→ **Instructions for the task**
Rewrite all of the material below as a Markdown table with two columns, Row and Line. Number each nonblank line in order, and leave out the blank lines.

* Begin Raw records *

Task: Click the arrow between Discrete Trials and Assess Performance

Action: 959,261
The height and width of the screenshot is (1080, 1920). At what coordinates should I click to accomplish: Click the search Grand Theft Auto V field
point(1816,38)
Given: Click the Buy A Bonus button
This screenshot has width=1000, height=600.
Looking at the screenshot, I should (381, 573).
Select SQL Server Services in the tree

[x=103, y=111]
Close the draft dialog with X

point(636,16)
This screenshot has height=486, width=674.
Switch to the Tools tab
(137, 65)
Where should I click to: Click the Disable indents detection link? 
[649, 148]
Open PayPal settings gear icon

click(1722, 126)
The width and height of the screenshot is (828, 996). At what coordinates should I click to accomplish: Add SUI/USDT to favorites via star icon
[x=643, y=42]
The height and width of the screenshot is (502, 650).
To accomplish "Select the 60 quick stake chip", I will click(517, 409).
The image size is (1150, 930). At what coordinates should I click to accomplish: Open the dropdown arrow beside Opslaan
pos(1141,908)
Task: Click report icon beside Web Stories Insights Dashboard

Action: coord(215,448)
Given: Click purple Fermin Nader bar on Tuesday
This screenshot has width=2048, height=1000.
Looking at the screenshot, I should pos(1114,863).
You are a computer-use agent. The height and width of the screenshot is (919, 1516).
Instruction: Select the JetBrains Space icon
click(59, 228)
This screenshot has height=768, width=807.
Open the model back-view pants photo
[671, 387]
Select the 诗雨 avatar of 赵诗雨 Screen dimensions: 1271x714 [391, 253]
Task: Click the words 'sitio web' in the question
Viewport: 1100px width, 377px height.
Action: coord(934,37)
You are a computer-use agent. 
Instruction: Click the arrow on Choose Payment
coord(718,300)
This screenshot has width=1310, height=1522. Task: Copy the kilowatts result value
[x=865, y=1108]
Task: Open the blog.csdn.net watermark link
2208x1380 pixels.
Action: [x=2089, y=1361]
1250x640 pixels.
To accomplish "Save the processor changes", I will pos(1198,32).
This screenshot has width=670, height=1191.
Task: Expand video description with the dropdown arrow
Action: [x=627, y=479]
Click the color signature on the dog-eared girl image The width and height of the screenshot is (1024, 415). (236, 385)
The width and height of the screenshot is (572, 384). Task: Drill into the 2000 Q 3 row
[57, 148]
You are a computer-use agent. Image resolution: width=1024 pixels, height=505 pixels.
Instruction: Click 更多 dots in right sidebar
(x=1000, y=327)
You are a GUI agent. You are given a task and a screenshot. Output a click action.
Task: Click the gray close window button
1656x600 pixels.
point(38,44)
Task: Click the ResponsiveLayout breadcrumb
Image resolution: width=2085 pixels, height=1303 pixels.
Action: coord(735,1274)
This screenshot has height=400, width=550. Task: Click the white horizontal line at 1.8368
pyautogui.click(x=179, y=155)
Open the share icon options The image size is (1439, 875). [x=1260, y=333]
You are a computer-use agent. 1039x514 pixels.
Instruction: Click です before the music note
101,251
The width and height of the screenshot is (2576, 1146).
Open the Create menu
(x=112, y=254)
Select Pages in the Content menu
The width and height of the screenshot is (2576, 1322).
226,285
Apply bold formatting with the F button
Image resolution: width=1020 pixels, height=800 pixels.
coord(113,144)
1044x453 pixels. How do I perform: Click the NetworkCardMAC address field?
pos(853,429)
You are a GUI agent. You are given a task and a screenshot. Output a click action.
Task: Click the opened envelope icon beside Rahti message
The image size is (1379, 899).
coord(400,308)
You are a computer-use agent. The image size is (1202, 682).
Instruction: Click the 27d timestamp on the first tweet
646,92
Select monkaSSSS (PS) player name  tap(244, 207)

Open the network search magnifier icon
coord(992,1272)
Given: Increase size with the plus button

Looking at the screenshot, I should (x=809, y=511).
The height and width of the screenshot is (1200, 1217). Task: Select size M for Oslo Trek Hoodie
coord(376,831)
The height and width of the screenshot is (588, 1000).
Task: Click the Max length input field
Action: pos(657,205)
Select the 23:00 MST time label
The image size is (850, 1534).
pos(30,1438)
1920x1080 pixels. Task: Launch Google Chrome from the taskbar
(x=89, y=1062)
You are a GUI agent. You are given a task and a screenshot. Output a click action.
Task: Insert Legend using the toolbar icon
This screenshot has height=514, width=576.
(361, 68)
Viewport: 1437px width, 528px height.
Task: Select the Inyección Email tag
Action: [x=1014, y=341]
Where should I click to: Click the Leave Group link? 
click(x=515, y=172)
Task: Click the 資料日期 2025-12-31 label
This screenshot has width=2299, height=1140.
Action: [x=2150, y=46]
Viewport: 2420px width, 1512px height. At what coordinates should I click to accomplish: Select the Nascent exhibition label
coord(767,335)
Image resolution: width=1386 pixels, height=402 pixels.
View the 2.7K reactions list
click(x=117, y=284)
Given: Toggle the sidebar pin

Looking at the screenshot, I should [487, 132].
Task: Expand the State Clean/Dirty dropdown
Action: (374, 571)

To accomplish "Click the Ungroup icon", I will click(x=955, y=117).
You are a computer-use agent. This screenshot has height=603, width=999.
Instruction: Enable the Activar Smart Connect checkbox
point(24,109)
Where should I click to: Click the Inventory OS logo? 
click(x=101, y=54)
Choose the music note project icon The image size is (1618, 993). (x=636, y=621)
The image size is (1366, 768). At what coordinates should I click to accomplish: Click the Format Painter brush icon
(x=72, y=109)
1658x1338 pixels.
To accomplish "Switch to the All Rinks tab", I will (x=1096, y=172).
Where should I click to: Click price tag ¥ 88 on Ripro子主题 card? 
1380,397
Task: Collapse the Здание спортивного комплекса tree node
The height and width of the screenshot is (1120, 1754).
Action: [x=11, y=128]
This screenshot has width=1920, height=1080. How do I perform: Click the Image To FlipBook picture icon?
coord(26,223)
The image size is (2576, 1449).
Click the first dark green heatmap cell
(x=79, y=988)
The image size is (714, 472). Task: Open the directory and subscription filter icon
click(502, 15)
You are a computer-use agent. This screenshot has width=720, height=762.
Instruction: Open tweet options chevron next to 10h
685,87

* End Raw records *

→ **Task output**
| Row | Line |
|---|---|
| 1 | Task: Click the arrow between Discrete Trials and Assess Performance |
| 2 | Action: 959,261 |
| 3 | The height and width of the screenshot is (1080, 1920). At what coordinates should I click to accomplish: Click the search Grand Theft Auto V field |
| 4 | point(1816,38) |
| 5 | Given: Click the Buy A Bonus button |
| 6 | This screenshot has width=1000, height=600. |
| 7 | Looking at the screenshot, I should (381, 573). |
| 8 | Select SQL Server Services in the tree |
| 9 | [x=103, y=111] |
| 10 | Close the draft dialog with X |
| 11 | point(636,16) |
| 12 | This screenshot has height=486, width=674. |
| 13 | Switch to the Tools tab |
| 14 | (137, 65) |
| 15 | Where should I click to: Click the Disable indents detection link?  |
| 16 | [649, 148] |
| 17 | Open PayPal settings gear icon |
| 18 | click(1722, 126) |
| 19 | The width and height of the screenshot is (828, 996). At what coordinates should I click to accomplish: Add SUI/USDT to favorites via star icon |
| 20 | [x=643, y=42] |
| 21 | The height and width of the screenshot is (502, 650). |
| 22 | To accomplish "Select the 60 quick stake chip", I will click(517, 409). |
| 23 | The image size is (1150, 930). At what coordinates should I click to accomplish: Open the dropdown arrow beside Opslaan |
| 24 | pos(1141,908) |
| 25 | Task: Click report icon beside Web Stories Insights Dashboard |
| 26 | Action: coord(215,448) |
| 27 | Given: Click purple Fermin Nader bar on Tuesday |
| 28 | This screenshot has width=2048, height=1000. |
| 29 | Looking at the screenshot, I should pos(1114,863). |
| 30 | You are a computer-use agent. The height and width of the screenshot is (919, 1516). |
| 31 | Instruction: Select the JetBrains Space icon |
| 32 | click(59, 228) |
| 33 | This screenshot has height=768, width=807. |
| 34 | Open the model back-view pants photo |
| 35 | [671, 387] |
| 36 | Select the 诗雨 avatar of 赵诗雨 Screen dimensions: 1271x714 [391, 253] |
| 37 | Task: Click the words 'sitio web' in the question |
| 38 | Viewport: 1100px width, 377px height. |
| 39 | Action: coord(934,37) |
| 40 | You are a computer-use agent.  |
| 41 | Instruction: Click the arrow on Choose Payment |
| 42 | coord(718,300) |
| 43 | This screenshot has width=1310, height=1522. Task: Copy the kilowatts result value |
| 44 | [x=865, y=1108] |
| 45 | Task: Open the blog.csdn.net watermark link |
| 46 | 2208x1380 pixels. |
| 47 | Action: [x=2089, y=1361] |
| 48 | 1250x640 pixels. |
| 49 | To accomplish "Save the processor changes", I will pos(1198,32). |
| 50 | This screenshot has width=670, height=1191. |
| 51 | Task: Expand video description with the dropdown arrow |
| 52 | Action: [x=627, y=479] |
| 53 | Click the color signature on the dog-eared girl image The width and height of the screenshot is (1024, 415). (236, 385) |
| 54 | The width and height of the screenshot is (572, 384). Task: Drill into the 2000 Q 3 row |
| 55 | [57, 148] |
| 56 | You are a computer-use agent. Image resolution: width=1024 pixels, height=505 pixels. |
| 57 | Instruction: Click 更多 dots in right sidebar |
| 58 | (x=1000, y=327) |
| 59 | You are a GUI agent. You are given a task and a screenshot. Output a click action. |
| 60 | Task: Click the gray close window button |
| 61 | 1656x600 pixels. |
| 62 | point(38,44) |
| 63 | Task: Click the ResponsiveLayout breadcrumb |
| 64 | Image resolution: width=2085 pixels, height=1303 pixels. |
| 65 | Action: coord(735,1274) |
| 66 | This screenshot has height=400, width=550. Task: Click the white horizontal line at 1.8368 |
| 67 | pyautogui.click(x=179, y=155) |
| 68 | Open the share icon options The image size is (1439, 875). [x=1260, y=333] |
| 69 | You are a computer-use agent. 1039x514 pixels. |
| 70 | Instruction: Click です before the music note |
| 71 | 101,251 |
| 72 | The width and height of the screenshot is (2576, 1146). |
| 73 | Open the Create menu |
| 74 | (x=112, y=254) |
| 75 | Select Pages in the Content menu |
| 76 | The width and height of the screenshot is (2576, 1322). |
| 77 | 226,285 |
| 78 | Apply bold formatting with the F button |
| 79 | Image resolution: width=1020 pixels, height=800 pixels. |
| 80 | coord(113,144) |
| 81 | 1044x453 pixels. How do I perform: Click the NetworkCardMAC address field? |
| 82 | pos(853,429) |
| 83 | You are a GUI agent. You are given a task and a screenshot. Output a click action. |
| 84 | Task: Click the opened envelope icon beside Rahti message |
| 85 | The image size is (1379, 899). |
| 86 | coord(400,308) |
| 87 | You are a computer-use agent. The image size is (1202, 682). |
| 88 | Instruction: Click the 27d timestamp on the first tweet |
| 89 | 646,92 |
| 90 | Select monkaSSSS (PS) player name  tap(244, 207) |
| 91 | Open the network search magnifier icon |
| 92 | coord(992,1272) |
| 93 | Given: Increase size with the plus button |
| 94 | Looking at the screenshot, I should (x=809, y=511). |
| 95 | The height and width of the screenshot is (1200, 1217). Task: Select size M for Oslo Trek Hoodie |
| 96 | coord(376,831) |
| 97 | The height and width of the screenshot is (588, 1000). |
| 98 | Task: Click the Max length input field |
| 99 | Action: pos(657,205) |
| 100 | Select the 23:00 MST time label |
| 101 | The image size is (850, 1534). |
| 102 | pos(30,1438) |
| 103 | 1920x1080 pixels. Task: Launch Google Chrome from the taskbar |
| 104 | (x=89, y=1062) |
| 105 | You are a GUI agent. You are given a task and a screenshot. Output a click action. |
| 106 | Task: Insert Legend using the toolbar icon |
| 107 | This screenshot has height=514, width=576. |
| 108 | (361, 68) |
| 109 | Viewport: 1437px width, 528px height. |
| 110 | Task: Select the Inyección Email tag |
| 111 | Action: [x=1014, y=341] |
| 112 | Where should I click to: Click the Leave Group link?  |
| 113 | click(x=515, y=172) |
| 114 | Task: Click the 資料日期 2025-12-31 label |
| 115 | This screenshot has width=2299, height=1140. |
| 116 | Action: [x=2150, y=46] |
| 117 | Viewport: 2420px width, 1512px height. At what coordinates should I click to accomplish: Select the Nascent exhibition label |
| 118 | coord(767,335) |
| 119 | Image resolution: width=1386 pixels, height=402 pixels. |
| 120 | View the 2.7K reactions list |
| 121 | click(x=117, y=284) |
| 122 | Given: Toggle the sidebar pin |
| 123 | Looking at the screenshot, I should [487, 132]. |
| 124 | Task: Expand the State Clean/Dirty dropdown |
| 125 | Action: (374, 571) |
| 126 | To accomplish "Click the Ungroup icon", I will click(x=955, y=117). |
| 127 | You are a computer-use agent. This screenshot has height=603, width=999. |
| 128 | Instruction: Enable the Activar Smart Connect checkbox |
| 129 | point(24,109) |
| 130 | Where should I click to: Click the Inventory OS logo?  |
| 131 | click(x=101, y=54) |
| 132 | Choose the music note project icon The image size is (1618, 993). (x=636, y=621) |
| 133 | The image size is (1366, 768). At what coordinates should I click to accomplish: Click the Format Painter brush icon |
| 134 | (x=72, y=109) |
| 135 | 1658x1338 pixels. |
| 136 | To accomplish "Switch to the All Rinks tab", I will (x=1096, y=172). |
| 137 | Where should I click to: Click price tag ¥ 88 on Ripro子主题 card?  |
| 138 | 1380,397 |
| 139 | Task: Collapse the Здание спортивного комплекса tree node |
| 140 | The height and width of the screenshot is (1120, 1754). |
| 141 | Action: [x=11, y=128] |
| 142 | This screenshot has width=1920, height=1080. How do I perform: Click the Image To FlipBook picture icon? |
| 143 | coord(26,223) |
| 144 | The image size is (2576, 1449). |
| 145 | Click the first dark green heatmap cell |
| 146 | (x=79, y=988) |
| 147 | The image size is (714, 472). Task: Open the directory and subscription filter icon |
| 148 | click(502, 15) |
| 149 | You are a computer-use agent. This screenshot has width=720, height=762. |
| 150 | Instruction: Open tweet options chevron next to 10h |
| 151 | 685,87 |